Excerpt
REVIEW: The Spirit by Thomas Page

The Spirit is a short (but not particularly lean) novel about two ostensibly very different men coming together to hunt Bigfoot. In terms of genre topography, the novel owes less to traditional horror and more to the kinds of films that used to be made by people like Walter Miller. Think Deliverance, Rambo: First Blood, or Southern Comfort and you have the precise vibe of this novel. This is a book of low budgets, simmering male rage, and just enough insight to lend a sense of gravitas and poignancy to what could so easily have wound up feeling like a load of ludicrous nonsense.

The Spirit was first published in 1977 and is one of a number of weird-and-wonderful novels to have been re-discovered and re-released after receiving a positive mention in Grady Hendrix’s Paperbacks from Hell. I mention this as awareness of the book’s publication history is really useful when trying to understand what it is that this book set out to achieve. Indeed, while The Spirit can definitely be understood as a Bigfoot horror novel, the book is a lot more interested in the men doing the hunting and how Bigfoot mythology is shaped and re-shaped by the needs of different sets of people.

The book opens with a brief portrait of Raymond Jason. Referred to throughout the book as ‘Mr. Jason’, Jason is one of those swaggering tough-guy businessmen who tend to pop up quite a bit in American politics: He talks endlessly about being a self-made man and how he doesn’t take any shit from anyone. However, while this muscular individualism may have made him rich it has not made him happy and now he is single, middle-aged, and desperately in search of something to fill the aching void within. On a whim, Jason agrees to become part of an environmental charity that allows him and a load of other middle-aged white dudes to camp in the middle of the wilderness and fly around in helicopters shooting tracking beacons at wild animals. One day, a member of Jason’s group stumbles upon Bigfoot and Bigfoot unceremoniously pulls his head off because he doesn’t like his head.

Exercise instructions
Answer the following questions using the review above.
1. In what year was The Spirit first published?
2. Which book's positive mention led to the novel being re-discovered and re-released?
3. By what name is Raymond Jason referred to throughout the novel?

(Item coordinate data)
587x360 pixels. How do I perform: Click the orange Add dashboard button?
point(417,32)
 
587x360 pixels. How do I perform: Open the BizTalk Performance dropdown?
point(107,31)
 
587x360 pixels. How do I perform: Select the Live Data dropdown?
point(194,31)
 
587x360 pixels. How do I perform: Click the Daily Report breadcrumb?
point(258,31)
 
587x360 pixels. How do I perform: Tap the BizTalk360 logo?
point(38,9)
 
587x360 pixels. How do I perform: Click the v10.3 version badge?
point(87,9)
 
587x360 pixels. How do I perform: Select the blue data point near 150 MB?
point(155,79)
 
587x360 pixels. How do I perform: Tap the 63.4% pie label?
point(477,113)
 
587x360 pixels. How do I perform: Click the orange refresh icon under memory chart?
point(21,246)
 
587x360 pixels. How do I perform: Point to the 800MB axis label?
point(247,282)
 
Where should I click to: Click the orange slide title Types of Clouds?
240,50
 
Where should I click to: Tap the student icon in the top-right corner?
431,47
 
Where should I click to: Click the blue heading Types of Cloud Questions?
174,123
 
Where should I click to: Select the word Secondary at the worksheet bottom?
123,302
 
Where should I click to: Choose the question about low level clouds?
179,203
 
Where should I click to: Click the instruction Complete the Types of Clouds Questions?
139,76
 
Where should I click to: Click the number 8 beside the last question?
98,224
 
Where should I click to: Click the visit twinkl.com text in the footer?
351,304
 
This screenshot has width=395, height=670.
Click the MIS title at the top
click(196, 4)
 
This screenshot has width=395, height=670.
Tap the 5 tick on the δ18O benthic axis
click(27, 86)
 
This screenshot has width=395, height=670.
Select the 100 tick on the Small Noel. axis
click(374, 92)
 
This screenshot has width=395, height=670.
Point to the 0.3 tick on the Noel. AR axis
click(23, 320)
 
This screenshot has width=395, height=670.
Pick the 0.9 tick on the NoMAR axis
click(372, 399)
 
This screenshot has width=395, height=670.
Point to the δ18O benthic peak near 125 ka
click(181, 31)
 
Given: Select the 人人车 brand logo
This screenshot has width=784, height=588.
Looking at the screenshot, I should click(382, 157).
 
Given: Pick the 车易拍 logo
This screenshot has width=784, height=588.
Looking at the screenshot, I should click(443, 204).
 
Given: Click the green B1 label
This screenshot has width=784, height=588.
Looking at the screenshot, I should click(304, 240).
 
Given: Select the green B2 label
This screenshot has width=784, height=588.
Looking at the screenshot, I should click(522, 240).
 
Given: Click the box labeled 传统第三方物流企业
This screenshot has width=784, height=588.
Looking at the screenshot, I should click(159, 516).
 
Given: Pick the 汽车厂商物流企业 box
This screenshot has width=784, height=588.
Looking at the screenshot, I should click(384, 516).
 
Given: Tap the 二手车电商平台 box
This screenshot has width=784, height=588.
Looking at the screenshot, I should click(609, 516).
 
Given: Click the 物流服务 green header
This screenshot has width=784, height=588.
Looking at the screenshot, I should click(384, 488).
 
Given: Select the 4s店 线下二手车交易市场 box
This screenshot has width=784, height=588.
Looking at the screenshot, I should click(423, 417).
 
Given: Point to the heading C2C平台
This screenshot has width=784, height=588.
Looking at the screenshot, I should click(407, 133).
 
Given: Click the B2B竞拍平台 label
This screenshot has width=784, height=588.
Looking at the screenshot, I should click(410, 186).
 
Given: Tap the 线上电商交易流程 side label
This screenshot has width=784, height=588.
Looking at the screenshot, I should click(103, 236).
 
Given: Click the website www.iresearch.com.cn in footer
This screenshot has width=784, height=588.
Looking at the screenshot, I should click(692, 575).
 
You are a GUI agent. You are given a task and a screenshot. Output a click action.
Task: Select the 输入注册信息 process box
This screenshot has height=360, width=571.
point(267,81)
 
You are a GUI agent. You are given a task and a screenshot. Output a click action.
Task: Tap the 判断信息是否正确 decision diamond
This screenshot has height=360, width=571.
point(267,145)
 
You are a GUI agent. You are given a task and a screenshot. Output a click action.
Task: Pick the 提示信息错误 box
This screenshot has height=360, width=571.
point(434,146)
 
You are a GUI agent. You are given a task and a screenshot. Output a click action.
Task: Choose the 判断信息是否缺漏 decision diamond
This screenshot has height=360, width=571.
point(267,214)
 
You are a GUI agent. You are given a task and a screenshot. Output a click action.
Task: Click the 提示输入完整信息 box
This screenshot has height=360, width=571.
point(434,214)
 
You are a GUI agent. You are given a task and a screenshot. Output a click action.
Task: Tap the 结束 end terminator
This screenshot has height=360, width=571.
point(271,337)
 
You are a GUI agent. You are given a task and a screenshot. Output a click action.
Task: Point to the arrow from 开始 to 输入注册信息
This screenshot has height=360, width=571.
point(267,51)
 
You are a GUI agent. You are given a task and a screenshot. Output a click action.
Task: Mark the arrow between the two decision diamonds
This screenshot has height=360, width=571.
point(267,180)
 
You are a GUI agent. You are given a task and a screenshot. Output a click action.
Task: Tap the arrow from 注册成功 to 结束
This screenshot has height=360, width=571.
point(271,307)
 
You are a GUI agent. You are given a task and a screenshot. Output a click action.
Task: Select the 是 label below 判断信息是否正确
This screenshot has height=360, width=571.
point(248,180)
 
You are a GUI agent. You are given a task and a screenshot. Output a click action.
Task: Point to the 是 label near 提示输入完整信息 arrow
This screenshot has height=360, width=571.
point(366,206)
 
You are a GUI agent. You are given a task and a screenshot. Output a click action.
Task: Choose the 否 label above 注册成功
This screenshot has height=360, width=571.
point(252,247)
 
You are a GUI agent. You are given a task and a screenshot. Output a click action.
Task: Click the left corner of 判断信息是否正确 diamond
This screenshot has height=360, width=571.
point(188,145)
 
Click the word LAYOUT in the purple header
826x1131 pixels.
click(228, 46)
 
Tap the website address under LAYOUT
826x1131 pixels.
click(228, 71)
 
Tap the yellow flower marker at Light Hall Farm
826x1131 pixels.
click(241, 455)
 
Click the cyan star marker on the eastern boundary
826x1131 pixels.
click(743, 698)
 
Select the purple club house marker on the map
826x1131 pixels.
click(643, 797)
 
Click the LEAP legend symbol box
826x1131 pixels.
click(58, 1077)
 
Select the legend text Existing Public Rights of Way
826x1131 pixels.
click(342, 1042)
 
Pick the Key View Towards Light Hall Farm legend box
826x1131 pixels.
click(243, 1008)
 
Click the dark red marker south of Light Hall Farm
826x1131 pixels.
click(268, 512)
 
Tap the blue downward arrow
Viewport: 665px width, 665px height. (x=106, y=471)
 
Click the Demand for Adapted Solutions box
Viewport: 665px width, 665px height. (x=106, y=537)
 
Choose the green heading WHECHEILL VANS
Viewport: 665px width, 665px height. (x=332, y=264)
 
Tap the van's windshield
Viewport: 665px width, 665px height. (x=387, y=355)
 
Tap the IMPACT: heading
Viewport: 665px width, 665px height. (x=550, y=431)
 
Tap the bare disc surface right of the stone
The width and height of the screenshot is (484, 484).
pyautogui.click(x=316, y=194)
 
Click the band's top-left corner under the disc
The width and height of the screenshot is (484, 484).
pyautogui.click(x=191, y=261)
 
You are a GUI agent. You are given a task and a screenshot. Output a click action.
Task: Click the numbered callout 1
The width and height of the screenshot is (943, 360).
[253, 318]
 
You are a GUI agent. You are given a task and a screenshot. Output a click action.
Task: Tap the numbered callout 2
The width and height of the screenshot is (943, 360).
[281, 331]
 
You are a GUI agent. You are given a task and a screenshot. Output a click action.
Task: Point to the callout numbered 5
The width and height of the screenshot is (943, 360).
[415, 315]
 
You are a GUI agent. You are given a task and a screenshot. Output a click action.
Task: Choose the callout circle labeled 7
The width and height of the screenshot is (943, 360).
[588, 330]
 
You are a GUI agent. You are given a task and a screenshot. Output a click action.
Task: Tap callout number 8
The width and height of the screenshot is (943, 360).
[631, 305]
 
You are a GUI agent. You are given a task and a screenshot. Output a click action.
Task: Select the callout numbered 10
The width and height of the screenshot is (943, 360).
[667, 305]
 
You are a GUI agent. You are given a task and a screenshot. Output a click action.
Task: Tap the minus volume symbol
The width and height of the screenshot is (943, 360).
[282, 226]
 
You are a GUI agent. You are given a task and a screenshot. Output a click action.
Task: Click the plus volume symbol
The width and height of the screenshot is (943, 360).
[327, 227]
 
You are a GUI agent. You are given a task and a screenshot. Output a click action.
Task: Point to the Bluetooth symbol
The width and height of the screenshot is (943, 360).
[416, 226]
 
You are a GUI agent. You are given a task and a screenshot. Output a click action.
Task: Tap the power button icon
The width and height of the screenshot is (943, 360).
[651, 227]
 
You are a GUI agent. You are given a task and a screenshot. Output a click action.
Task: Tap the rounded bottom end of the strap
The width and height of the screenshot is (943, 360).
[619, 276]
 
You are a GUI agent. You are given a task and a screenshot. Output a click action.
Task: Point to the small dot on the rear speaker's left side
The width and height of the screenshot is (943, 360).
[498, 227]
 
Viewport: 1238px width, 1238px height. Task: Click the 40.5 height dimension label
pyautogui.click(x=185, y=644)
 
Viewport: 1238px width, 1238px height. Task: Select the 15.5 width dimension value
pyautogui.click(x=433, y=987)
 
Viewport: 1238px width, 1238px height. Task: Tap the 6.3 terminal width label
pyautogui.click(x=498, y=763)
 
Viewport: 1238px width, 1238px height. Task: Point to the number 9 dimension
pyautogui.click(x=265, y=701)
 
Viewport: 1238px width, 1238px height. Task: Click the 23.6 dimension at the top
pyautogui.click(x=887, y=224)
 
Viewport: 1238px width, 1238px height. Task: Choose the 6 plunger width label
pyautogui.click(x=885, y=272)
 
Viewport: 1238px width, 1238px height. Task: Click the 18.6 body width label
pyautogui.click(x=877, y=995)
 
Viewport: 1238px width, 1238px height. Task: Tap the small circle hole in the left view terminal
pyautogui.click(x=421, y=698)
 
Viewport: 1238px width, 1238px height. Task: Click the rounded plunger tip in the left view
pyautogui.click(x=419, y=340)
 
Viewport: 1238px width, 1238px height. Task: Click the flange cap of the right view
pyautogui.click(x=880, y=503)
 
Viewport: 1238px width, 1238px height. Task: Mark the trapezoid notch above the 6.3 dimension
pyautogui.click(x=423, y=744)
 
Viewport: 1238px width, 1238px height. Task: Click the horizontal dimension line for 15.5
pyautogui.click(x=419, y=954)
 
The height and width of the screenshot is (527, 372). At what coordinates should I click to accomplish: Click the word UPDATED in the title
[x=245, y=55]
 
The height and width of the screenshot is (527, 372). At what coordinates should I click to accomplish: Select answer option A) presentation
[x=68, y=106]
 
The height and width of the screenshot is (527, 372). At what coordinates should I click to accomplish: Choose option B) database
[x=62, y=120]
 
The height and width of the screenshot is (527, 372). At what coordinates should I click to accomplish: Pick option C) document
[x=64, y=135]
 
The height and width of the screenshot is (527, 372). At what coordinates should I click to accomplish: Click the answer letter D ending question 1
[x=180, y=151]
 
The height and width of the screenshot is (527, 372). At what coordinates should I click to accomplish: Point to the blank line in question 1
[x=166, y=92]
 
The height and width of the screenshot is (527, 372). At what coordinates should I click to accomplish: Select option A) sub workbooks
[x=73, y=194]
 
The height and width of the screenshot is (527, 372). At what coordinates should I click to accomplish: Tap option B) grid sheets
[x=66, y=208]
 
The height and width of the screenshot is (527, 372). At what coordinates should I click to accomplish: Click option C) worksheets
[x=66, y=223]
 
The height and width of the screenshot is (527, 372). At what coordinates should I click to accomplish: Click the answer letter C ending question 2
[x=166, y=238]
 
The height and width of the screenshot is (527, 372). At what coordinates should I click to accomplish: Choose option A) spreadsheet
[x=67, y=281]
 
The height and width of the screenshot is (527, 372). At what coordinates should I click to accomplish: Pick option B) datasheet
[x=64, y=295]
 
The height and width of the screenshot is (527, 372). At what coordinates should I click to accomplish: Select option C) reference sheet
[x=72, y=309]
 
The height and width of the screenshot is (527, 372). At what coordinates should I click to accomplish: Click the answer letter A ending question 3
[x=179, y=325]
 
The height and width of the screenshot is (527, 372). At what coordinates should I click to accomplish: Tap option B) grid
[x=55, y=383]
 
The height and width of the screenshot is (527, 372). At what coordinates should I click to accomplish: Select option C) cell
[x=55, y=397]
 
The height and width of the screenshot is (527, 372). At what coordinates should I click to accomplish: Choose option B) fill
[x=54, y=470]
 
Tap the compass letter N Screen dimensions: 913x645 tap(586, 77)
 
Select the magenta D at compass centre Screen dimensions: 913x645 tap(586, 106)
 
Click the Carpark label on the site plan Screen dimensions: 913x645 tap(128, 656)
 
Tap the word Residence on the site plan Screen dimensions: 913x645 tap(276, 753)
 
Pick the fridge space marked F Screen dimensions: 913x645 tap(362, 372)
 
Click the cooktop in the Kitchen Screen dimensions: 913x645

Output below
1. 1977
2. Grady Hendrix's Paperbacks from Hell
3. ‘Mr. Jason’